Trafficking of a ligand-receptor complex on the growth cones as an essential step for the uptake of nerve growth factor at the distal end of the axon: a single-molecule analysis.

The behavior of single molecules of neurotrophins on growth cones was observed by the use of the fluorescent conjugate of nerve growth factor (NGF), Cy3-NGF. After the application of 0.4 nm Cy3-NGF, chick dorsal root ganglion growth cones responded within 1 min of adding the stimulus by expanding their lamellipodia. Only 40 molecules of Cy3-NGF, which occupied <5% of the estimated total binding sites on a single growth cone, were required to initiate the motile responses. After binding to the high-affinity receptor, Cy3-NGF displayed lateral diffusion on the membrane of the growth cones with a diffusion constant of 0.3 microm2 s(-1).
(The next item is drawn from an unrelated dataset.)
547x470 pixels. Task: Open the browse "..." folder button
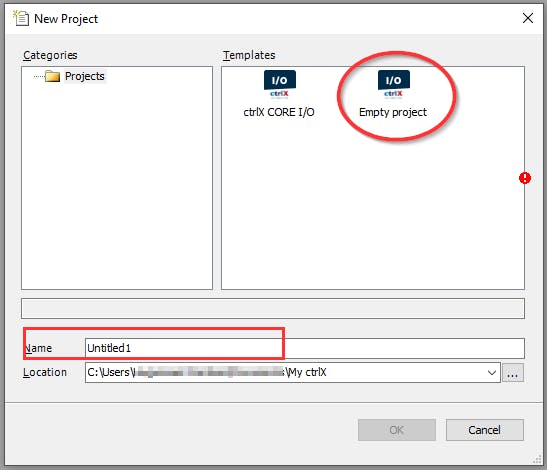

The behavior of Cy3-NGF was shifted to a one-directional rearward movement toward the central region of the growth cone. The one-directional movement of Cy3-NGF displayed the same rate as the rearward flow of actin, approximately 4 microm/min. This movement could be stopped by the application of the potent inhibitor of actin polymerization, latrunculin B. Molecules of Cy3-NGF were suggested to be internalized in the vicinity of the central region of the growth cone during this rearward trafficking, because Cy3-NGF remained in the growth cone after the growth cones had been exposed to an acidic surrounding medium: acidic medium causes the complete dissociation of Cy3-NGF from the receptors on the surface of growth cones. These results suggested that actin-driven trafficking of the NGF receptor complex is an essential step for the accumulation and endocytosis of NGF at the growth cone and for the retrograde transport of NGF toward the cell body.